Once in a while you probably stumble upon this one: Strict error: Only variables should be passed by reference
. The workaround is usually to add some temporary variable that you'll never use anyway.
But what bothers me is why this warning is even there? Does it serve any purpose? If I know I won't need that damn variable, why not allow me to just skip it? It's most annoying when working with older APIs that are not object oriented and use reference arguments like crazy.
FORTRAN used to pass all parameters by reference. That could cause strange problems, as in:
FUNCTION DUBL(X)
X = X + X
DUBL = X
RETURN
END
Y = DUBL(5.0)
Z = 5.0 + 1.0
The last line sets Z to 11.0. That's because the function call in the next to last line caused 5.0 to be doubled, so that wherever 5.0 appears in the source code it now means 10.0.
Partly this was because the compiler, trying to conserve memory, would store each literal constant value only once. If it had used a separate copy of 5.0 every time it was mentioned, the problem would still exist but have no effect. (If a tree doubles in the forest and there's no one to notice, did it really double?)
But mainly it was because you passed a non-const reference to a literal, effectively turning a constant into a variable. (The adage was: "Constants aren't. Variables don't.")

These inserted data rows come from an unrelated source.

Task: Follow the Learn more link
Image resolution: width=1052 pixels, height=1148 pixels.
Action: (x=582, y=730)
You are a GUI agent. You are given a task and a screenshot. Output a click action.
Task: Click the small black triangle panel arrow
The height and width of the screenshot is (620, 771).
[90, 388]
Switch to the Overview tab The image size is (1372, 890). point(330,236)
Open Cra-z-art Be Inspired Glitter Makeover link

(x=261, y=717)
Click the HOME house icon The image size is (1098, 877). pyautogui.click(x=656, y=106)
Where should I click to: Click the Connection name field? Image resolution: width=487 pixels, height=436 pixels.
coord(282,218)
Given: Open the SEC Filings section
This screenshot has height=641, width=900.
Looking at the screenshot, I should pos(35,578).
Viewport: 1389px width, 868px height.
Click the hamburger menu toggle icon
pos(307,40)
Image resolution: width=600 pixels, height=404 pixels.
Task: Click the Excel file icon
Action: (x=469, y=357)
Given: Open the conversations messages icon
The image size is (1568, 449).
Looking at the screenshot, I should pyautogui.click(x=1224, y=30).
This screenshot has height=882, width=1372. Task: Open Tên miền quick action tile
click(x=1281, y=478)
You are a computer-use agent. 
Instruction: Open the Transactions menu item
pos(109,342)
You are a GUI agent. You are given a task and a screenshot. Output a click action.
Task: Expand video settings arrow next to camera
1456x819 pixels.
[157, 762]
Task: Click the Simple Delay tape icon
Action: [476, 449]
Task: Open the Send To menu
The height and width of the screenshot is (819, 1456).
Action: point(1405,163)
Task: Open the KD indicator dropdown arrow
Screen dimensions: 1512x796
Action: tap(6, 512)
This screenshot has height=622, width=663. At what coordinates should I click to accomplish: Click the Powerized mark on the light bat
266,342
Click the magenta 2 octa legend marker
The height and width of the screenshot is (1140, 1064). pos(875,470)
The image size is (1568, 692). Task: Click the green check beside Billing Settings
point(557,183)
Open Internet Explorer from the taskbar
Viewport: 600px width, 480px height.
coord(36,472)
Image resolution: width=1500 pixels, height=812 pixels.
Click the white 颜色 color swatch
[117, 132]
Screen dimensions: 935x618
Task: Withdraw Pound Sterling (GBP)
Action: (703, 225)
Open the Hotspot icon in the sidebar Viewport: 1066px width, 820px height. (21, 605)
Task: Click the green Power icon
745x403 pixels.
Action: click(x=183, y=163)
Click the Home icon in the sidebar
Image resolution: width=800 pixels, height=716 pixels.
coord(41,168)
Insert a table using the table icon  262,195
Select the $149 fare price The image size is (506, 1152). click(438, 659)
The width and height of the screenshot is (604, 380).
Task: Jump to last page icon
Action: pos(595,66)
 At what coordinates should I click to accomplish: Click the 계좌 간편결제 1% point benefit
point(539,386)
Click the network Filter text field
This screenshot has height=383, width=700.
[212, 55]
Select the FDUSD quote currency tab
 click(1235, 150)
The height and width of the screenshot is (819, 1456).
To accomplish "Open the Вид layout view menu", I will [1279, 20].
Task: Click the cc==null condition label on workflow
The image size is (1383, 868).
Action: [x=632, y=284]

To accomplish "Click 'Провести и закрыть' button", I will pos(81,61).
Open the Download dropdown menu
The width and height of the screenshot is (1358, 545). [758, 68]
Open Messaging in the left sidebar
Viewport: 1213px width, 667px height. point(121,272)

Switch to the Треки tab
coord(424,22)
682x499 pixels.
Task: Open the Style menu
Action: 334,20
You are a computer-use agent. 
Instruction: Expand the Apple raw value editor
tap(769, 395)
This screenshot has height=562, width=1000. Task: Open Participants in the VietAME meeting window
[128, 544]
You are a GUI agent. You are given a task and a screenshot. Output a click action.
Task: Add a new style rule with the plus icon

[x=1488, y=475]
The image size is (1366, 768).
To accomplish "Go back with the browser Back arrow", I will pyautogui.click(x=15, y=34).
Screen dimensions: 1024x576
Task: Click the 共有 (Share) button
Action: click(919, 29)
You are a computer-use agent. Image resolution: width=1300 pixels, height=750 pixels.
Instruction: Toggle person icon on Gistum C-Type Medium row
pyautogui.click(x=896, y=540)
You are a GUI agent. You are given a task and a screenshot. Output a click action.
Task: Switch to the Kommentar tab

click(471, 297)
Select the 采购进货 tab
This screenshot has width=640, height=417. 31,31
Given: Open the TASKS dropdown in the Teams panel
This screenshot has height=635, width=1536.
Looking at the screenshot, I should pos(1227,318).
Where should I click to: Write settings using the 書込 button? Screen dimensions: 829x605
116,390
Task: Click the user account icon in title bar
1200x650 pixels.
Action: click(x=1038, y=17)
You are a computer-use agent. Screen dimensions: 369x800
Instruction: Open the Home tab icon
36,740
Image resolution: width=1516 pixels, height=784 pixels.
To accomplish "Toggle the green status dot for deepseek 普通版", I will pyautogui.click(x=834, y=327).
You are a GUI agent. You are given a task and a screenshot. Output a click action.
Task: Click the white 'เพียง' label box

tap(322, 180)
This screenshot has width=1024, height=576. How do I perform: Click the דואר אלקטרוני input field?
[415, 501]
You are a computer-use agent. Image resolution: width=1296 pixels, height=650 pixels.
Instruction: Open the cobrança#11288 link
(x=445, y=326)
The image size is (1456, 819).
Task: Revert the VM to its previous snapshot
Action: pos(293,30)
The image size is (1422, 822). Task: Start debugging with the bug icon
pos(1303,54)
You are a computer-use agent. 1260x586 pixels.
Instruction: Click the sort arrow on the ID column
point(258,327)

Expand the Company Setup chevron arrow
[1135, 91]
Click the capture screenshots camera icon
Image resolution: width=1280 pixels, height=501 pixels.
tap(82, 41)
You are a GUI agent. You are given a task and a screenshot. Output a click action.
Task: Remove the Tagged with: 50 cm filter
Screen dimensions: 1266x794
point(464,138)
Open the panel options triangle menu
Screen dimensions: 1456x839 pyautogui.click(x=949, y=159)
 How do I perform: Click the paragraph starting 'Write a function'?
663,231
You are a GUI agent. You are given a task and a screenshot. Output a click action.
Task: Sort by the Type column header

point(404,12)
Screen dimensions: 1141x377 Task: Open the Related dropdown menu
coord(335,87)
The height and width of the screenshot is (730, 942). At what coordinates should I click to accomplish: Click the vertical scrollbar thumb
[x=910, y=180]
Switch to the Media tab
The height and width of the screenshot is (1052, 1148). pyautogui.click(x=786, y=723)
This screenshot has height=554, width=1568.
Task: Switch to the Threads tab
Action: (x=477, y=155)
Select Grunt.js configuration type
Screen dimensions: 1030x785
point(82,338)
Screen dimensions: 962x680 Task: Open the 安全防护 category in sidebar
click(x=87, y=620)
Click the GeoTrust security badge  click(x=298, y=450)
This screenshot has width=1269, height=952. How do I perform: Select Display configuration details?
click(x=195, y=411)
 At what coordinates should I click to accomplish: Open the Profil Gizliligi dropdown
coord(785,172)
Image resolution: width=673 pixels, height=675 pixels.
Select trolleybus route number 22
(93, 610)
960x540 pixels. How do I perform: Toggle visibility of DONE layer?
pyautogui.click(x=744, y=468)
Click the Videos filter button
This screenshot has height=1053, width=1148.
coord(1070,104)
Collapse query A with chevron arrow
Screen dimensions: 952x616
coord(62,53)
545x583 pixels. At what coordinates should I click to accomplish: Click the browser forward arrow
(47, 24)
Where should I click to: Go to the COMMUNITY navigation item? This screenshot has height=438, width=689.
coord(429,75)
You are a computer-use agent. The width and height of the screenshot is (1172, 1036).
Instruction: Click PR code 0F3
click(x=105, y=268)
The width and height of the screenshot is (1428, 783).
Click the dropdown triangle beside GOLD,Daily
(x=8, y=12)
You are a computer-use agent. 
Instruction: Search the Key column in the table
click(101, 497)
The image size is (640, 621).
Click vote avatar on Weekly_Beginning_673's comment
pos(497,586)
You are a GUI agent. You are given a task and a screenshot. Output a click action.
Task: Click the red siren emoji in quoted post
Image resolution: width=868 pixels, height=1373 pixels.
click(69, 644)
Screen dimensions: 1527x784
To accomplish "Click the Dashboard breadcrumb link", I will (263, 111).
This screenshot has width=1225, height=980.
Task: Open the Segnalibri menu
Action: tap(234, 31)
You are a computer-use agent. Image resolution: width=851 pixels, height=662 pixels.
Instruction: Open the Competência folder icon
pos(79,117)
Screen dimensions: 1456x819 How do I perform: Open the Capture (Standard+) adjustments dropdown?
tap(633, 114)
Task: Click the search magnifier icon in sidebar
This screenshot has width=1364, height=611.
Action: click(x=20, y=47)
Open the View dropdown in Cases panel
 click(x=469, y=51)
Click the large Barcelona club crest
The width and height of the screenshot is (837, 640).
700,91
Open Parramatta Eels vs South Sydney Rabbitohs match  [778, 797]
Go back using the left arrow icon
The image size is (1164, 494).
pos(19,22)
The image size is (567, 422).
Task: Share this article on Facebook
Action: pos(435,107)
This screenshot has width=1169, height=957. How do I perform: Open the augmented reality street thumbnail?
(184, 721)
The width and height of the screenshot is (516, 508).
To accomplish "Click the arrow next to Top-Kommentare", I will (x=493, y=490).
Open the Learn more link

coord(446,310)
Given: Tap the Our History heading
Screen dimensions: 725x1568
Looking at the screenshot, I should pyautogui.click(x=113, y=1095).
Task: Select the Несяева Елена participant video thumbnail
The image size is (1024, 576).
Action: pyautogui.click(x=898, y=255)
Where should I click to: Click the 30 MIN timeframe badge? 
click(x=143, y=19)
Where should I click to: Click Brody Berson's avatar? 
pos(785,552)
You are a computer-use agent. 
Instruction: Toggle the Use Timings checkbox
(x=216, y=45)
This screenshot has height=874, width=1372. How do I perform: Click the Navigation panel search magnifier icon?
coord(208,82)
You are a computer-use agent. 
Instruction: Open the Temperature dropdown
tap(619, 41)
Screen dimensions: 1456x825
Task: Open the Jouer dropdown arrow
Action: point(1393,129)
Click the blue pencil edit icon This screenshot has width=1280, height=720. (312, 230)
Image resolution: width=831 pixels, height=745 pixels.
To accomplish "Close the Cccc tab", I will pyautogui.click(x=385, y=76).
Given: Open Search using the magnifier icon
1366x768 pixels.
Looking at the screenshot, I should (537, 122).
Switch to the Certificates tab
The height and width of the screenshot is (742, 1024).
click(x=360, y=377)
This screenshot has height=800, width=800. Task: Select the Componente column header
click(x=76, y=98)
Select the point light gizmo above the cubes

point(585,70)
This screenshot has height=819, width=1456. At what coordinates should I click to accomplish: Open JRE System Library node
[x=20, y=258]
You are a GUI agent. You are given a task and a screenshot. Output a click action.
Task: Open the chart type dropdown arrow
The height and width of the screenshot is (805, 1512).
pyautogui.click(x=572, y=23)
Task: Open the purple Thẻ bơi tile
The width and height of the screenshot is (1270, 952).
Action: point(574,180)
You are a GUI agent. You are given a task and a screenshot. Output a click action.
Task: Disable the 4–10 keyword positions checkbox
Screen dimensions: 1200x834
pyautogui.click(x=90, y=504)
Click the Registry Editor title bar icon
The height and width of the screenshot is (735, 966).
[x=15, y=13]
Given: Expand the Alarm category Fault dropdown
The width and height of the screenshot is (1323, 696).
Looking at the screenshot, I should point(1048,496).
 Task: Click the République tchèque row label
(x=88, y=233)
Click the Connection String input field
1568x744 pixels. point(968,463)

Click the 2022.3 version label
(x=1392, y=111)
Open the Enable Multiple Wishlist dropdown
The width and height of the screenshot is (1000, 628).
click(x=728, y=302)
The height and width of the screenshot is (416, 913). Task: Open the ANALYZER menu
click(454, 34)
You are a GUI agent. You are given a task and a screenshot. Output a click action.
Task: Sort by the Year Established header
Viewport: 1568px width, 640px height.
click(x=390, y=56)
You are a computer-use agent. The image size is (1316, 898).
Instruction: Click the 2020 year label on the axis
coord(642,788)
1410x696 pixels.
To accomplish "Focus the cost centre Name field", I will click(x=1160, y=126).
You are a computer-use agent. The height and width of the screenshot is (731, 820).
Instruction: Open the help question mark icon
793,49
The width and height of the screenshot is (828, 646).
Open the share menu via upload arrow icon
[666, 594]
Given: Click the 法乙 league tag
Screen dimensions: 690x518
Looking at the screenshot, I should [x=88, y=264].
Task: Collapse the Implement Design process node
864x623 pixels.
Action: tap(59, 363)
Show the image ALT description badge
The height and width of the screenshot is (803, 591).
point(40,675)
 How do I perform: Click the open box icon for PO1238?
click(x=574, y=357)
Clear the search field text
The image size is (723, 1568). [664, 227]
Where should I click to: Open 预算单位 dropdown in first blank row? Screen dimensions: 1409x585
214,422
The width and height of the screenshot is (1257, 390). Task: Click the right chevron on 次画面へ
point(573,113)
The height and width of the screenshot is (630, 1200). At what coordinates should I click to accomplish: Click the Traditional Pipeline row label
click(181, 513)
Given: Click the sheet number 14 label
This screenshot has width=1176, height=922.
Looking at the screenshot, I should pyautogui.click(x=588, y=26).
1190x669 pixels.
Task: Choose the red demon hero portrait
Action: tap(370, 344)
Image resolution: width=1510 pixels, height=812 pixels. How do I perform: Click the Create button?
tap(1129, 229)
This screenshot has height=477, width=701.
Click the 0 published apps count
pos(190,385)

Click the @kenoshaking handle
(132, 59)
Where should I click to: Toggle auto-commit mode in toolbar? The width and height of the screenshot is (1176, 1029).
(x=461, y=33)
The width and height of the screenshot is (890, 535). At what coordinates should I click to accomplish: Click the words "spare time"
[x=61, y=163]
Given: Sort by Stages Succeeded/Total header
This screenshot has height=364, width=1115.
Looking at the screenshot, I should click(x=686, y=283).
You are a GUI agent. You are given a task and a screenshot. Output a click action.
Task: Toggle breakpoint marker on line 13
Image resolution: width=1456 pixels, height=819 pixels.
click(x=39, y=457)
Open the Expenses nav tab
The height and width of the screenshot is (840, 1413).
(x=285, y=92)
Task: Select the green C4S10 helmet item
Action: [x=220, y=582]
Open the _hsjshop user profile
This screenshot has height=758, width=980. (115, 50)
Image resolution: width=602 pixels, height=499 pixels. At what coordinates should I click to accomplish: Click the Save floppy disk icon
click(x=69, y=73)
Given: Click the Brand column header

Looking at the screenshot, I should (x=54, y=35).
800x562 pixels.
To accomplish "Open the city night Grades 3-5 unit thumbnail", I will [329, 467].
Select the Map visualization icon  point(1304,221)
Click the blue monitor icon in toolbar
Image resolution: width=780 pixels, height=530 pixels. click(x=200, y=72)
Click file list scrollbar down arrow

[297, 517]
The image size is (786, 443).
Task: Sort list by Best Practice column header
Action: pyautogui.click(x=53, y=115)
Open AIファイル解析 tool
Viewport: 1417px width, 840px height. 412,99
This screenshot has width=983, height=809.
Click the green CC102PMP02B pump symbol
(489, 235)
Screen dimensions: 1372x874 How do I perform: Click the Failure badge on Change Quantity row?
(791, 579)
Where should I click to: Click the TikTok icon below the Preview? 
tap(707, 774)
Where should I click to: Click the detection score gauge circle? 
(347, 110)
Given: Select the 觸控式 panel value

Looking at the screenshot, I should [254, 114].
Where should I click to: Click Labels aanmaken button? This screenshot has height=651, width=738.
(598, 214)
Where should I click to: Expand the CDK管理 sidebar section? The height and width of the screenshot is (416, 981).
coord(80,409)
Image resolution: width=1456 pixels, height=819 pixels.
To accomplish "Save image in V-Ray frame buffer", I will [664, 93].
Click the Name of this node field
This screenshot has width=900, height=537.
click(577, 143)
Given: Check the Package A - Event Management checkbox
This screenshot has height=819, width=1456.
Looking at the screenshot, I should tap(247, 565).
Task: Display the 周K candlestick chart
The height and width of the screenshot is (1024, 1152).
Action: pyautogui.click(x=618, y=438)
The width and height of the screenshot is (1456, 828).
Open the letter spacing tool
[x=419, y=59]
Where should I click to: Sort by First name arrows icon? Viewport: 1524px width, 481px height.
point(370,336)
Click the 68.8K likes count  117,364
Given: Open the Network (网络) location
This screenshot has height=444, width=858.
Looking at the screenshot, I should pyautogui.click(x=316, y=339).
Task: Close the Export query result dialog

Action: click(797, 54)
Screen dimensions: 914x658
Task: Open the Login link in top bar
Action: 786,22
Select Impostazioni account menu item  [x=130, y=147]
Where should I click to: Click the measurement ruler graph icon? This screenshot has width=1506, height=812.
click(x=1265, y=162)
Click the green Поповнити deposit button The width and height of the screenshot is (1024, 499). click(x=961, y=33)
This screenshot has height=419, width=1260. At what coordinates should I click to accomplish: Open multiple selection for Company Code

Most modern languages either don't allow references to constants or allow them only if you specifically const-qualify them.
A non-const reference to a function result is considered a no-no because you're essentially promising the function that it can modify the thing referred to, but that's misleading because the thing is about to disappear taking all modifications with it. Preventing the function from modifying it forces the function to realize that if it wants to make meaningful changes to the object referred to, it should copy the object first.
It's easy to come up with scenarios where it would useful to modify the object anyway (generally because the function is going to refer to it again before returning), but there are many more scenarios that result in subtle and very hard to diagnose bugs. Programmers chafe at the inconvenience of strictness until they're bitten by a bug caused by laxness, and then they're very OK with it.